▸ **LISTED ENTRIES**:
"""

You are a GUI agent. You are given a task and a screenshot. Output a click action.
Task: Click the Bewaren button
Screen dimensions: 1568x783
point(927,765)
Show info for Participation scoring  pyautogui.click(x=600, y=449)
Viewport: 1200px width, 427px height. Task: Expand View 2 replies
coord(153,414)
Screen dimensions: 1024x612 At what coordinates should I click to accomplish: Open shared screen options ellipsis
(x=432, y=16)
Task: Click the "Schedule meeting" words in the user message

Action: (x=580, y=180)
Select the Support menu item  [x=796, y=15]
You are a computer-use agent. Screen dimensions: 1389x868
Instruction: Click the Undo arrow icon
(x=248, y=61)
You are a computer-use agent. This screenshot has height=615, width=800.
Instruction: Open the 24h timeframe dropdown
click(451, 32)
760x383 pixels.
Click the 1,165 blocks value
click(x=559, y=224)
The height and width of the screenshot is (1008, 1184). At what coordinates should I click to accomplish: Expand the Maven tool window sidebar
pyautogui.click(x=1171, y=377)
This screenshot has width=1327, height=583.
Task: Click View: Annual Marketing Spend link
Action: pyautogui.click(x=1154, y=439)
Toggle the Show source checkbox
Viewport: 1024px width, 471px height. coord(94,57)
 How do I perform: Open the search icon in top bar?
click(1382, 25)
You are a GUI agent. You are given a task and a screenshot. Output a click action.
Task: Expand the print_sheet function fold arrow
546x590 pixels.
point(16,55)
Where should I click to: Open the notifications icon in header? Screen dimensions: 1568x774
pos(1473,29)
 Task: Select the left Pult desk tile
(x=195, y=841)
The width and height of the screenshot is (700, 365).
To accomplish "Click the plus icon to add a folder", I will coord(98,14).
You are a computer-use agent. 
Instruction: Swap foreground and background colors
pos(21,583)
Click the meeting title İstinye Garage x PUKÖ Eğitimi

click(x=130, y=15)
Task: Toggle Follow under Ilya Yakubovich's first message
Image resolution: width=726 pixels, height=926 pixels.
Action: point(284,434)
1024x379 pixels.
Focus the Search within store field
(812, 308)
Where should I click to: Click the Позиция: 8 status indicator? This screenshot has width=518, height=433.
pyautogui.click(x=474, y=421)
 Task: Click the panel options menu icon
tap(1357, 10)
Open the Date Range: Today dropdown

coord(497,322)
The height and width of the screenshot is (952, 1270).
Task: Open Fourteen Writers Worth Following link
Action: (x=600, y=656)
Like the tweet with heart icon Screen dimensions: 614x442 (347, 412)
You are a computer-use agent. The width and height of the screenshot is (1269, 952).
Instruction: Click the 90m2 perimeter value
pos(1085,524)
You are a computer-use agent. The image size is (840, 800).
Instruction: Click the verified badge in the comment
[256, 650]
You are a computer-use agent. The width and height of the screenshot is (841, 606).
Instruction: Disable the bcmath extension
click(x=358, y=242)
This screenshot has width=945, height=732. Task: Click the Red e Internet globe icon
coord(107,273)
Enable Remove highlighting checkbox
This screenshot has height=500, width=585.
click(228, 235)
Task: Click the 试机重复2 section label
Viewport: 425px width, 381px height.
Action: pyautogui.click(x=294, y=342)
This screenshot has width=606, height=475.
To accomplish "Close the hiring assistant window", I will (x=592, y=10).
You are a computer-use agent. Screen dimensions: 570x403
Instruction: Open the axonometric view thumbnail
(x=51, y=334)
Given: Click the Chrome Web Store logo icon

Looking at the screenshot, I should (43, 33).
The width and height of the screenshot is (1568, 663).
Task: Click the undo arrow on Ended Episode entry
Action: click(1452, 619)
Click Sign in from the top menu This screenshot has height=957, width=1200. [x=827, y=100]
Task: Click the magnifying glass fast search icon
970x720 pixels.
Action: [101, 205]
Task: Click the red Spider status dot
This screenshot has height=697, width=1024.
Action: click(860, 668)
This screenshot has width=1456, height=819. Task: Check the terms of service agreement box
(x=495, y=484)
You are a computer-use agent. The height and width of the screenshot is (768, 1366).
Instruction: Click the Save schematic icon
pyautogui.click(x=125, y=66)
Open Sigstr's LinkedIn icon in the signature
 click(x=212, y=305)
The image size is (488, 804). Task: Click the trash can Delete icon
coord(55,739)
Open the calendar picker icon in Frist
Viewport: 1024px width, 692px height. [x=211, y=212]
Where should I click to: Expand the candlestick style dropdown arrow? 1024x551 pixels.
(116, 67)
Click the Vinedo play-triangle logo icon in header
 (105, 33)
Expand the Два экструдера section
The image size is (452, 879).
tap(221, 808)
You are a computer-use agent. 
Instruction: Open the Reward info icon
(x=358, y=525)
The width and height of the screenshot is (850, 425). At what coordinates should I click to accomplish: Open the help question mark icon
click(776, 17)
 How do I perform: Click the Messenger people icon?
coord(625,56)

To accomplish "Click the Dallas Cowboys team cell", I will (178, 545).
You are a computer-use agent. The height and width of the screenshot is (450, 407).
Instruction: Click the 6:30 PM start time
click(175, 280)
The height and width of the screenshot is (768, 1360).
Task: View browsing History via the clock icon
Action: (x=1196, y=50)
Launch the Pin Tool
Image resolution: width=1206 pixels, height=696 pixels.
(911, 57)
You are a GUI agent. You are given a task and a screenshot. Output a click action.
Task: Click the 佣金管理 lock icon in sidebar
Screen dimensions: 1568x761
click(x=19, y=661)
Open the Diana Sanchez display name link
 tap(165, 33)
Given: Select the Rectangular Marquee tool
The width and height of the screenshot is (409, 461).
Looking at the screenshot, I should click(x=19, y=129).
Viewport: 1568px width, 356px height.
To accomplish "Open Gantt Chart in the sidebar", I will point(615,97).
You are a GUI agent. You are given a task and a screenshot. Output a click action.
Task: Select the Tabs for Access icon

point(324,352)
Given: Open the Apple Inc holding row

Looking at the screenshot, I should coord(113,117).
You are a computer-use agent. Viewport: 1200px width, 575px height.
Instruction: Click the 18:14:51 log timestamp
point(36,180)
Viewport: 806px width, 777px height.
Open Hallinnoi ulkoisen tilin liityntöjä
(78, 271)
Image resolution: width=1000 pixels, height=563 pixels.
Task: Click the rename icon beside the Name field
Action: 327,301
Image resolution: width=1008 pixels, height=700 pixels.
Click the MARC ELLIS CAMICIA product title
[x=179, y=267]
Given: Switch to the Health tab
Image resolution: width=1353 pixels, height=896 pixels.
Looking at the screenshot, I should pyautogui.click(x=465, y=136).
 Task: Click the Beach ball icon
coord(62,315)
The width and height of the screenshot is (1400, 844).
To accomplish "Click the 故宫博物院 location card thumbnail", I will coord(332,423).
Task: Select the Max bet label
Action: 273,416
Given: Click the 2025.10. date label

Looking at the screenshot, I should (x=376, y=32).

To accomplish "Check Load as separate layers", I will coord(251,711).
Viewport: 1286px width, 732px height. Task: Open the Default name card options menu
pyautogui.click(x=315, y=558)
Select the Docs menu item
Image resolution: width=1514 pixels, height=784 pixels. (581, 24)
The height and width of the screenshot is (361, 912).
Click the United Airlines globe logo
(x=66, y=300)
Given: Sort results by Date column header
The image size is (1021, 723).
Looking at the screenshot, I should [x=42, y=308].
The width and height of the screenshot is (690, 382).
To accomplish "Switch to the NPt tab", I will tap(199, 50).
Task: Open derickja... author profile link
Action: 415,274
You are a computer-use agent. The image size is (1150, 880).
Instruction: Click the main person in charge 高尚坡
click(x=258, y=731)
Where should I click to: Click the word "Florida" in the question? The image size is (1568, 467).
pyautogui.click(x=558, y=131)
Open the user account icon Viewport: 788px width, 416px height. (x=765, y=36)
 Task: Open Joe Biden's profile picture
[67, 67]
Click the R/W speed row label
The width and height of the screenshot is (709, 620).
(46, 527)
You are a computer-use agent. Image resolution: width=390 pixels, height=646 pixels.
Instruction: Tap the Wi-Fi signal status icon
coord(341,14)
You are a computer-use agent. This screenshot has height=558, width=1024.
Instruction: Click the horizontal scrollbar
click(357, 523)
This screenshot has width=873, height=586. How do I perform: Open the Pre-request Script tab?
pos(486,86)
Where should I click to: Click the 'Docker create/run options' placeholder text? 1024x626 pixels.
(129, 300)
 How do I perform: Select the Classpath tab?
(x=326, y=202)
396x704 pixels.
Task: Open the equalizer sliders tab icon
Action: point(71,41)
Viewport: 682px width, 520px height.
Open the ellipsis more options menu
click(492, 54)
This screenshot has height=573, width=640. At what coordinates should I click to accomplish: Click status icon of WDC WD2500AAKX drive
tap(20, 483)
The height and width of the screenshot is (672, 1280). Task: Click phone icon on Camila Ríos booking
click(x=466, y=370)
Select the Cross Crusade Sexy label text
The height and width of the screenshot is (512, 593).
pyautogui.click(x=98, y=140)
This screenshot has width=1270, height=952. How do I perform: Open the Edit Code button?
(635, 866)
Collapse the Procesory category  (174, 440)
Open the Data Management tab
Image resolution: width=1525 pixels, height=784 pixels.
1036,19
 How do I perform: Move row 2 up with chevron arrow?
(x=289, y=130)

"""

▸ **PROBLEM TO SOLVE**: All lines from the one containing "Collapse the Procesory" through the end of the records, both ends included, are to be quoted exactly; please add nothing else.

▸ **SOLUTION FOR THIS PROBLEM**:
Collapse the Procesory category  (174, 440)
Open the Data Management tab
Image resolution: width=1525 pixels, height=784 pixels.
1036,19
 How do I perform: Move row 2 up with chevron arrow?
(x=289, y=130)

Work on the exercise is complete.